Apache Spark is optional for Windows users.

If you want to run Spark on Windows, you must set up WSL (Ubuntu) and make a second clone of your project inside WSL. There will be two operating system specfic versions of the project:

  • Windows repo with Power BI
  • WSL repo with Spark

Steps:

  1. Open WSL (Ubuntu) and make a second clone of your repo from inside WSL, for example: git clone https://github.com/...
  2. In Windows, install the "WSL – Windows Subsystem for Linux" extension (ms-vscode-remote.remote-wsl) in VS Code.
  3. In WSL, navigate into the project folder and run: code . This opens the WSL project in VS Code.
  4. All notebooks, Spark sessions, and terminal commands will now run inside WSL, while the VS Code interface runs normally in Windows.

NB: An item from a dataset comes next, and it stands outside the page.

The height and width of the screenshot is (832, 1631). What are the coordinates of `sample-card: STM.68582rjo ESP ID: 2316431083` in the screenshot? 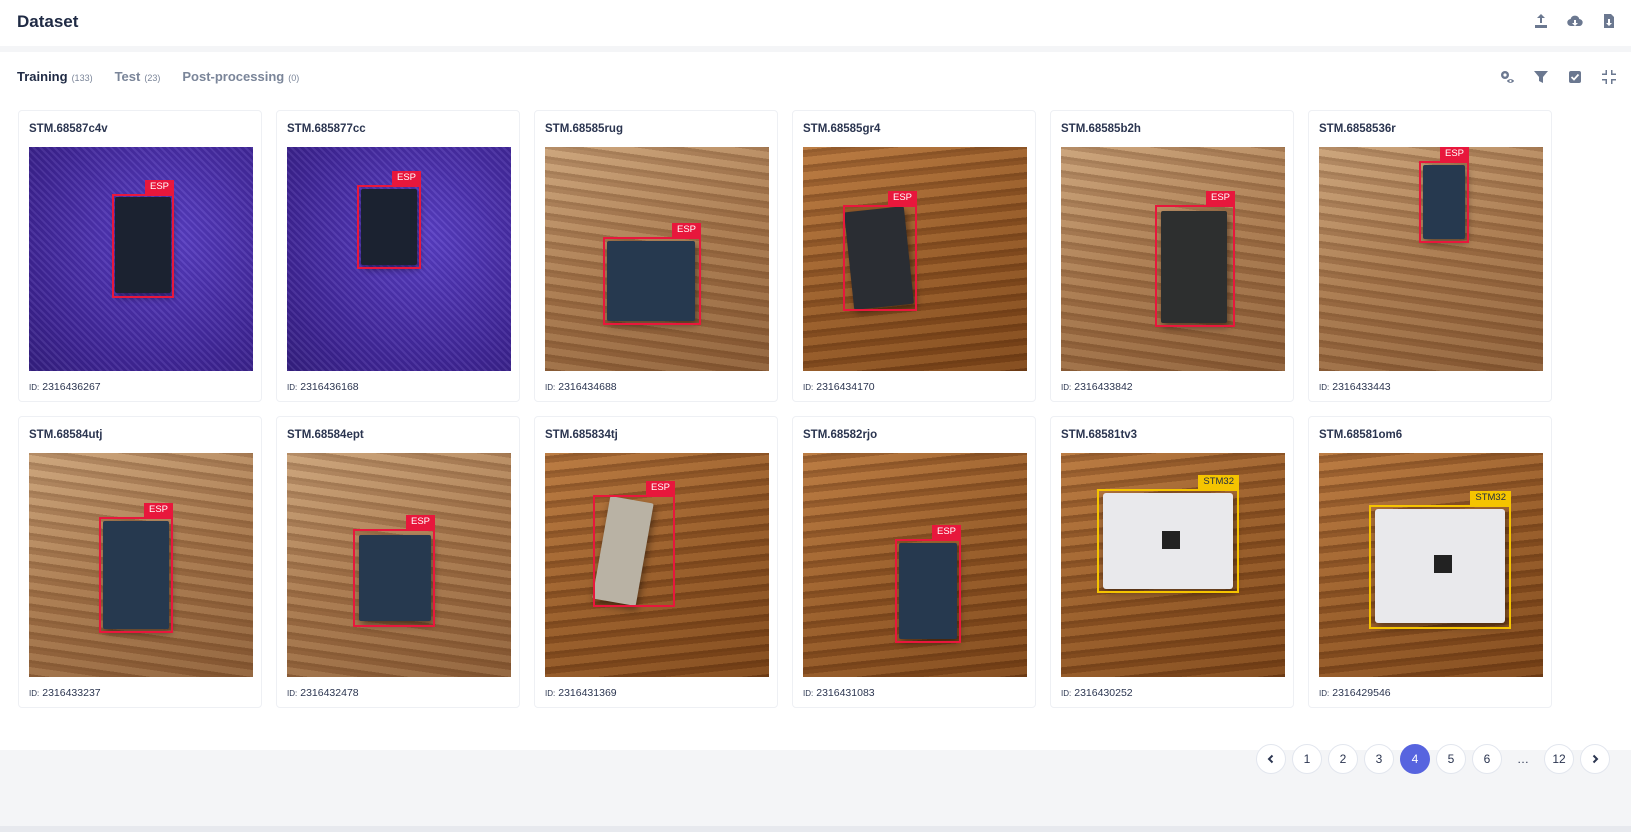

All of the following steps should be run inside a WSL bash terminal.

1. Install Apache Spark

Download Spark from: https://spark.apache.org/downloads.html

Choose:

  • Spark version: 3.x
  • Package type: Pre-built for Apache Hadoop
  • Follow install instructions for your OS

Add Spark’s bin/ folder to your shell PATH.

Example:

export PATH="$PATH:/path/to/spark/bin"

By default, the project comments out pyspark in pyproject.toml.

  1. Open pyproject.toml.
  2. Uncomment the pyspark line in the dependencies section
  3. Resync your environment:
uv sync --extra dev --extra docs --upgrade

This ensures:

  • pyspark is installed
  • Jupyter notebooks can import pyspark
  • Your Spark session (SparkSession.builder) works inside the notebook

2. Install the JDBC Driver

Spark needs a JDBC driver to read SQLite or DuckDB databases.

Install the JDBC (Java Database Connectivity) driver and create a Data Name Source:


3. Configure Spark to Use the JDBC Driver

Example PySpark config:

spark = (
    SparkSession.builder
    .appName("SmartSales")
    .config("spark.driver.extraClassPath", "lib/sqlite-jdbc.jar")
    .getOrCreate()
)

If Spark cannot find the driver, use an absolute path.

Restart the notebook kernel after updating Spark configuration.

4. Test Spark in a Notebook

df = spark.read.format("jdbc").options(
    url="jdbc:sqlite:data/warehouse/smart_sales.db",
    dbtable="fact_sale"
).load()

df.show()